I have an anxious mind.
My mind works against me in ways that are hard to explain. My mind and body are in a disconnect from the functions, or lack thereof, that take place in my brain.
My brain works in ways that make me anxious, depressed, paranoid, sick, and tired– all at the same time. I worry about the most odd-ball things– and I am fearless towards things that make normal people anxious.
Yes, I said normal people, because I am not normal. What I feel is not normal. I am educated enough, and have enough common sense, to know that the thoughts I have, the experiences I live, and the behaviors I engage in, are not normal.
I'm tired– so damn tired– all the time. I should be though, I don't get much sleep. I am awake when most people are asleep. Often because thoughts flood my mind and I can't make them stop; but, sometimes, I am awake because of no reason at all. Much of the time my eyes are closed is spent remaining awake, listening to my heart beat too fast for my own good.
And my body is heavy. The blood flowing through my veins may as well be lead. The longer I feel like this, the thicker it gets, weighing me down.
But as I feel heavier, my body is getting thinner. I don't want to get any thinner– but somedays, it is impossible for me to eat. Many days, I all ready feel nauseous, and the thought of food is repulsive. Somedays, I forget to eat. Then there are a few days where I am just too tired.
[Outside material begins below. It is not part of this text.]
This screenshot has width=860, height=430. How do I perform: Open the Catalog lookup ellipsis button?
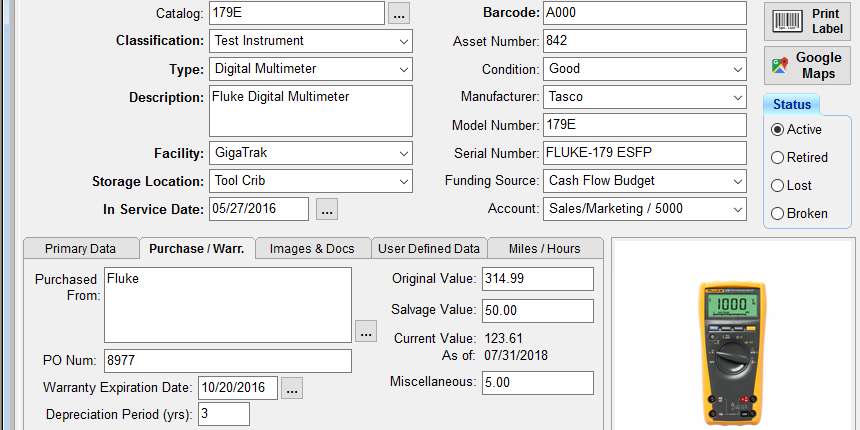click(399, 13)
I fuel myself with caffeine. It's the only thing that gives my mind and body the jolt needed to function– and I don't care that increased caffeine consumption can increase anxiety– I am anxious regardless. Somedays, the idea of coffee is the only motivation I can find to get off the couch.
I overwhelm myself with responsibilities, so that the busier I am, the less free time I have to acknowledge how sad I am. I have two jobs, an internship, and 18 credit hours, to keep me occupied.
I'm a broken soul. I've been broken before, and I've been mended.
But the way I am– the way I've always been– comes in waves.
I'm ashamed to admit that I'm broken. Ashamed to admit that I'm depressed. Ashamed to admit that I'm anxious. Ashamed to admit that I am seeking help.
I'm ashamed because I'm pissed. I have a good life, I have family and friends that love me, fundamentally, I should be happy. But it's purely chemistry– those who say happiness is a choice must have never experienced the depths of sadness so deep that you lose the will to function, to live.
And right now, I'm not living my life for myself, I am living for the people that love me.
A light is ignited within me when I am in the presence of people that love me– I perk up, smile, and laugh. It's completely insincere, an act I put on, but it's second nature, a defense mechanism to shield my loved ones from exposure to my realities. The last thing I want to burden them with is worry.
It makes me more anxious when I know people worry about me– and these next few lines are what I want them to know.
I live with anxiety, I'm depressed, and I'm currently broken– but if you want to worry about me for those reasons– you should be worried all the time. But please don't. Please don't because these are realities, conditions, and feelings I live with every day, and have for as long as I can remember.
The anxiety, the sadness, the bad feelings never go away– their intensity just changes.
Take comfort in what you are reading: I will be fine– I may not be okay, but I'll survive. I'm working on myself, I'll be taking medication, and I will learn to live for myself.